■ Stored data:
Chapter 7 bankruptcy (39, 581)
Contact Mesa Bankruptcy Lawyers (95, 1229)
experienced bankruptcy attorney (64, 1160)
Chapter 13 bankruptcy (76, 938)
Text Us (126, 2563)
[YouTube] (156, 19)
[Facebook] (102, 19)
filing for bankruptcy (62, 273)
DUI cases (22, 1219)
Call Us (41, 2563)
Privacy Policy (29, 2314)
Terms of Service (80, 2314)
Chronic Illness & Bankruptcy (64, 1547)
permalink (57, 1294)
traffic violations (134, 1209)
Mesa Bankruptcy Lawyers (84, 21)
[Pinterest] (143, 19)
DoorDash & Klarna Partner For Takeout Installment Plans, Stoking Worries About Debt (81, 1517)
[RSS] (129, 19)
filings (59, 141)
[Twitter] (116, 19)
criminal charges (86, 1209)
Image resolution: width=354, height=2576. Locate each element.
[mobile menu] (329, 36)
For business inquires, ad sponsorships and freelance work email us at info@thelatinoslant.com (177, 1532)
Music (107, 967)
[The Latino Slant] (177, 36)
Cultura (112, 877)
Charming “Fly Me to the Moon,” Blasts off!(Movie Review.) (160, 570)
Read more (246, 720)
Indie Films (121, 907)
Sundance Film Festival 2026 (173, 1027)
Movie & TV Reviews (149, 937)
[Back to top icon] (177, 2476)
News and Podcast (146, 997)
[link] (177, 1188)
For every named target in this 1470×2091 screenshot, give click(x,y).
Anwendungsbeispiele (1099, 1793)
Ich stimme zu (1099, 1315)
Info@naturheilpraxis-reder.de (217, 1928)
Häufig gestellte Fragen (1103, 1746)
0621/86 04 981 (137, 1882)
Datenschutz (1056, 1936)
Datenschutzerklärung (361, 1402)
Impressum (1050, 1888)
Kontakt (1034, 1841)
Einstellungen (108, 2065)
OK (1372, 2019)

■ WORK INSTRUCTION:
Give all of the entries again, exactly.

■ ANSWER BOX:
Chapter 7 bankruptcy (39, 581)
Contact Mesa Bankruptcy Lawyers (95, 1229)
experienced bankruptcy attorney (64, 1160)
Chapter 13 bankruptcy (76, 938)
Text Us (126, 2563)
[YouTube] (156, 19)
[Facebook] (102, 19)
filing for bankruptcy (62, 273)
DUI cases (22, 1219)
Call Us (41, 2563)
Privacy Policy (29, 2314)
Terms of Service (80, 2314)
Chronic Illness & Bankruptcy (64, 1547)
permalink (57, 1294)
traffic violations (134, 1209)
Mesa Bankruptcy Lawyers (84, 21)
[Pinterest] (143, 19)
DoorDash & Klarna Partner For Takeout Installment Plans, Stoking Worries About Debt (81, 1517)
[RSS] (129, 19)
filings (59, 141)
[Twitter] (116, 19)
criminal charges (86, 1209)
Image resolution: width=354, height=2576. Locate each element.
[mobile menu] (329, 36)
For business inquires, ad sponsorships and freelance work email us at info@thelatinoslant.com (177, 1532)
Music (107, 967)
[The Latino Slant] (177, 36)
Cultura (112, 877)
Charming “Fly Me to the Moon,” Blasts off!(Movie Review.) (160, 570)
Read more (246, 720)
Indie Films (121, 907)
Sundance Film Festival 2026 (173, 1027)
Movie & TV Reviews (149, 937)
[Back to top icon] (177, 2476)
News and Podcast (146, 997)
[link] (177, 1188)
For every named target in this 1470×2091 screenshot, give click(x,y).
Anwendungsbeispiele (1099, 1793)
Ich stimme zu (1099, 1315)
Info@naturheilpraxis-reder.de (217, 1928)
Häufig gestellte Fragen (1103, 1746)
0621/86 04 981 (137, 1882)
Datenschutz (1056, 1936)
Datenschutzerklärung (361, 1402)
Impressum (1050, 1888)
Kontakt (1034, 1841)
Einstellungen (108, 2065)
OK (1372, 2019)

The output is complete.